I agree with the majority that the question of whether the officers knew the shots had been fired the night before is not pertinent to the exigent-circumstances analysis. Moreover, this court is required to view the facts in the light most favorable to the government. It is nonetheless apparent to me that the government manipulated the evidence for the purpose of making it appear that the officers were not aware of when the shots had been fired.

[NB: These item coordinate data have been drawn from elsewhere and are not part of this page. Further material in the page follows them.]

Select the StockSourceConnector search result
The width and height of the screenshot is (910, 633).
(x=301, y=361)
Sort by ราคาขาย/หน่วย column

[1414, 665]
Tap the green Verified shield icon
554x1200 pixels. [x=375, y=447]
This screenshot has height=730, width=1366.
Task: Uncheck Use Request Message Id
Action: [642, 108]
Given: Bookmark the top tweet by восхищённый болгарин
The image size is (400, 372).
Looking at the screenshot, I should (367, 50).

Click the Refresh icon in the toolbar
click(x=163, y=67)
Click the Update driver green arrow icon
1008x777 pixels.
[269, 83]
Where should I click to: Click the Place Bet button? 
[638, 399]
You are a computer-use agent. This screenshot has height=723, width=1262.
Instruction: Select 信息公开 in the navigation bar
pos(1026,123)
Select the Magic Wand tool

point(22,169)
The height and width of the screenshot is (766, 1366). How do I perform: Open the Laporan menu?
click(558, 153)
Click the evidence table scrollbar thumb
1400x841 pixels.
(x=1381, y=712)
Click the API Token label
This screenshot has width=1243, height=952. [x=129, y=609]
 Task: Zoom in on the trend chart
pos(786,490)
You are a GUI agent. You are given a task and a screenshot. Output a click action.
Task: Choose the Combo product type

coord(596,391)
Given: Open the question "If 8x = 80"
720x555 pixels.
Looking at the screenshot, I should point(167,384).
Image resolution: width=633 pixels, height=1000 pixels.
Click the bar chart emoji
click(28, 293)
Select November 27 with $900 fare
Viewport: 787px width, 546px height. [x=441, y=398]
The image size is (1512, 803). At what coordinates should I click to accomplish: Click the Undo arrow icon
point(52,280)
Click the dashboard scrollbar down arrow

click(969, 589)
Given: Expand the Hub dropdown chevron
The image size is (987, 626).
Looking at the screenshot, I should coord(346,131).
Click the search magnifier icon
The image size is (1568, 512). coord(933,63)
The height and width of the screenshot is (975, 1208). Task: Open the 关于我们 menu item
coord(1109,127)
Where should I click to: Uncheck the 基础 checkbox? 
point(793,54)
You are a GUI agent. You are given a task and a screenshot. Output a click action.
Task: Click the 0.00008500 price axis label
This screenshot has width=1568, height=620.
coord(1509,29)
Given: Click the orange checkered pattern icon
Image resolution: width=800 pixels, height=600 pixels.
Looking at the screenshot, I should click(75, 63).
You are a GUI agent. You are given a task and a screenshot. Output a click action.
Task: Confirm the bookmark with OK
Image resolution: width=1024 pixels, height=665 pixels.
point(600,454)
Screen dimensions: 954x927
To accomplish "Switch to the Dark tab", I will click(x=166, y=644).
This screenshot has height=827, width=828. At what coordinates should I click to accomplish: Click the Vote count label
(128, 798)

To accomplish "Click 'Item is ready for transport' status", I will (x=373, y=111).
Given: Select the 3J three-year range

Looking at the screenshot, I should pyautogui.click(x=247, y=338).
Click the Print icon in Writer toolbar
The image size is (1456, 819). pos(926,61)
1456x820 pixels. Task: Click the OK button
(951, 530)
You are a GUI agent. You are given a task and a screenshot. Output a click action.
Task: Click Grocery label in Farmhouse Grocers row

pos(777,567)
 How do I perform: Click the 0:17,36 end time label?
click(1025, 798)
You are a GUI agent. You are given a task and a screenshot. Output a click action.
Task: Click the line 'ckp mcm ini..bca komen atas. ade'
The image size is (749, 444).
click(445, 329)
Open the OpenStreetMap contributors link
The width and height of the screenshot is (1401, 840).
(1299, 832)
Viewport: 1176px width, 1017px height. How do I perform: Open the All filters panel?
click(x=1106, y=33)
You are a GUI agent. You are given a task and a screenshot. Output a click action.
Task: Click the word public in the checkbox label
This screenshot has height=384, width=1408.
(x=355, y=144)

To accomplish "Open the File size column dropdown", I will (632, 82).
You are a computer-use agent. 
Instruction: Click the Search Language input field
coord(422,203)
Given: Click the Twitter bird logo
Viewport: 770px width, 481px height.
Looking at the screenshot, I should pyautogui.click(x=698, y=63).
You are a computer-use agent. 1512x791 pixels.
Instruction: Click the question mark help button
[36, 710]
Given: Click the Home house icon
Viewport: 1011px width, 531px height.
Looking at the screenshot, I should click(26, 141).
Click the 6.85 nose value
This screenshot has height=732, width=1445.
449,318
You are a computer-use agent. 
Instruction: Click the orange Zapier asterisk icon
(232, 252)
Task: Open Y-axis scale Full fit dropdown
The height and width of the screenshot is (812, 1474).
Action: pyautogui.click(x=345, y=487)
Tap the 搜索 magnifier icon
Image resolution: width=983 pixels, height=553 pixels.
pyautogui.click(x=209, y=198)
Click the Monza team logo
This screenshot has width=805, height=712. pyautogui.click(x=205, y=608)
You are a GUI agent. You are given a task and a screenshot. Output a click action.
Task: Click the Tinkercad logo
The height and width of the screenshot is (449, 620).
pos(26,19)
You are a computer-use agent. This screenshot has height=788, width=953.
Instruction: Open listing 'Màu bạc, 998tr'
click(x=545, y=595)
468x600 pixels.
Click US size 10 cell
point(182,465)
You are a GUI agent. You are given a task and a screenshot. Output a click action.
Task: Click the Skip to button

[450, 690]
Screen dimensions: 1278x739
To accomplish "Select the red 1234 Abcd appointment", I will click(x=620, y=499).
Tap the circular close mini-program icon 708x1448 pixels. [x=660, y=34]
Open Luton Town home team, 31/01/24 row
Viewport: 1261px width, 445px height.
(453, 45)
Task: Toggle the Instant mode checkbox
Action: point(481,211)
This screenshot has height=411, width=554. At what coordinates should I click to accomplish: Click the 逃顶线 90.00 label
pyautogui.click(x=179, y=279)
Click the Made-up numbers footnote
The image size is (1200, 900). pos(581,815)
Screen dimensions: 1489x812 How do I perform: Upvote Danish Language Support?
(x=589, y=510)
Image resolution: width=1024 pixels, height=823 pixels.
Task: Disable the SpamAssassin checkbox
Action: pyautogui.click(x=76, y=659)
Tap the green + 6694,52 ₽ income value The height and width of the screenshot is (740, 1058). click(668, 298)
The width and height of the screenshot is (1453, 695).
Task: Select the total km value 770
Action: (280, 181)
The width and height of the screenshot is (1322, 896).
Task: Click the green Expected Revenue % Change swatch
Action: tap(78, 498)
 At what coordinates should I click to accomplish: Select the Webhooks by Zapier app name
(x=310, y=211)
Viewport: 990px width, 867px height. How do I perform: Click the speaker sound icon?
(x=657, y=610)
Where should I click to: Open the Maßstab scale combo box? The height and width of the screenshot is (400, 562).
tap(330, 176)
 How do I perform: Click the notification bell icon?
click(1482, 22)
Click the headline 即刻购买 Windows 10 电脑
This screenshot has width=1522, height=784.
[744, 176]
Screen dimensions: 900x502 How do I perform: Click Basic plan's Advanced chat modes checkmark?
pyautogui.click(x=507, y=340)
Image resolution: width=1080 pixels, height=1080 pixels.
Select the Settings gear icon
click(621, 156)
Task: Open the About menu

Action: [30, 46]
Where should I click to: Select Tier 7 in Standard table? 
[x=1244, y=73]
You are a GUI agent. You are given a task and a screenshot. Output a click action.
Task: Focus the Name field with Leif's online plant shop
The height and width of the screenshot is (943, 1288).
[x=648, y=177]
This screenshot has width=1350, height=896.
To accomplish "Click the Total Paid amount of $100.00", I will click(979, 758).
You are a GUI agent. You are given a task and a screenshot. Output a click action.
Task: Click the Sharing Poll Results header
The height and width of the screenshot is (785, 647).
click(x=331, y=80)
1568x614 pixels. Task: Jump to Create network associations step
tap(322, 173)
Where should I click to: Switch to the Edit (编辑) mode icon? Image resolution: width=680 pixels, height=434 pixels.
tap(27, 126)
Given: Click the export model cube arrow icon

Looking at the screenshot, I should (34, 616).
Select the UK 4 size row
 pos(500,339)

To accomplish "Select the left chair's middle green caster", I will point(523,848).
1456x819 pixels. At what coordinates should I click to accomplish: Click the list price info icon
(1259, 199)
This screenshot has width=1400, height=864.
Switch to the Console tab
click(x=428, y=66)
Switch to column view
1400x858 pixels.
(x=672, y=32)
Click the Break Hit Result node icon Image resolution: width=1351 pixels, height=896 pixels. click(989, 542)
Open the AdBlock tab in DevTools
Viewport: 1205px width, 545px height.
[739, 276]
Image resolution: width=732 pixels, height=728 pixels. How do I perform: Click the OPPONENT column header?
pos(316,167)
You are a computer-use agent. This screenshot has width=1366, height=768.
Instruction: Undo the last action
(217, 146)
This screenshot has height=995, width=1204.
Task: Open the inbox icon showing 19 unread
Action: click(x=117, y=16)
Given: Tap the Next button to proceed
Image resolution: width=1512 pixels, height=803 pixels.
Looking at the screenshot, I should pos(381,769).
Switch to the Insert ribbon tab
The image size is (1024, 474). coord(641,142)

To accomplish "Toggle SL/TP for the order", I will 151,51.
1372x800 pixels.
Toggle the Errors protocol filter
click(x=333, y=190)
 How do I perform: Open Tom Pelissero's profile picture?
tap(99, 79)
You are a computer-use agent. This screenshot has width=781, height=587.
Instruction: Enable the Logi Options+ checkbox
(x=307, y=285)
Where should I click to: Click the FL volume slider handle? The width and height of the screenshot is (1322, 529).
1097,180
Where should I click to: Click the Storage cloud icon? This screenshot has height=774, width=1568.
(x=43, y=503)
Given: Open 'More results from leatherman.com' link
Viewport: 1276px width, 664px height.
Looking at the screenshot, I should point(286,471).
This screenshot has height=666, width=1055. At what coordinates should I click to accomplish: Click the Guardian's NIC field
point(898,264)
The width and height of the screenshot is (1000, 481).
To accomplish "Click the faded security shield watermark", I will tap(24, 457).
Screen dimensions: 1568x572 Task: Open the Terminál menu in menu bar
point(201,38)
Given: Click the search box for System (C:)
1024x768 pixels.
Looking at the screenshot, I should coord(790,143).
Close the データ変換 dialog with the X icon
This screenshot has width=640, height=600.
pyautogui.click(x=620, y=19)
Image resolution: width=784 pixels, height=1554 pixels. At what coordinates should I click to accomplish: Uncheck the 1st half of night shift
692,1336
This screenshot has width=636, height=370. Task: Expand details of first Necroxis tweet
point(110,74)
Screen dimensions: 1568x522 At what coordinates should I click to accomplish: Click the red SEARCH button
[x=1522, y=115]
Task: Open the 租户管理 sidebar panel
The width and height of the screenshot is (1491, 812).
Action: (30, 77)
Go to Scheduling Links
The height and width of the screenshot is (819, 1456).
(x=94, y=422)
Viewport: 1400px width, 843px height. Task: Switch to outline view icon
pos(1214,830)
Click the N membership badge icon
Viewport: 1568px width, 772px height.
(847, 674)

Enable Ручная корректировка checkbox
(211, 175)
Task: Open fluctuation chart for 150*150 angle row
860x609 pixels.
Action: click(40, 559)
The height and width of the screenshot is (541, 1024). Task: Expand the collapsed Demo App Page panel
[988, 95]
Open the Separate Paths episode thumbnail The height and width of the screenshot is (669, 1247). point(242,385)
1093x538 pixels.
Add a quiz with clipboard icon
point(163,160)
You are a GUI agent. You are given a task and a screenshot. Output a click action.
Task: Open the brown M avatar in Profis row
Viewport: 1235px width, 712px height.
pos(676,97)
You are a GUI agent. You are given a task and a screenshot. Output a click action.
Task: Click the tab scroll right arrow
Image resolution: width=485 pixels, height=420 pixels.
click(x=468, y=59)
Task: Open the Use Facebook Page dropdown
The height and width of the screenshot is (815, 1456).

. Opinions from outside this circuit are generally consistent. Cf. United States v. Holloway, 290 F.3d 1331 (11th Cir.2002) (war-rantless entry justified where police were responding to two 911 dispatches of continued gunshots and arguing from a mobile home and, upon arrival, police encountered the occupant and his wife on the porch; another man emerged from a horse trailer in the yard and a child later appeared in the doorway of the residence); Tamez v. City of San Marcos, 118 F.3d 1085 (5th Cir.1997) (noting that, in the Fifth Circuit, the presence of an armed suspect who poses an *791immediate threat to citizens can justify a warrantless search, and thus that the war-rantless entry at issue was justified where police were responding to a night-time call of shots fired from within a residence, where they observed an individual who was the target of a separate criminal investigation exit the house and the officers knew that the man did not own the house, and the officers heard noise inside the house but could not determine whether anyone was inside without breaking the threshold of the doorway); United States v. Arcobasso, 882 F.2d 1304 (8th Cir.1989) (warrantless entry and search for possibly injured persons justified where police responded to a call of shots fired within a residence and observed through an open window the occupant dry-firing a gun; the occupant stated to police that there was another person in the house).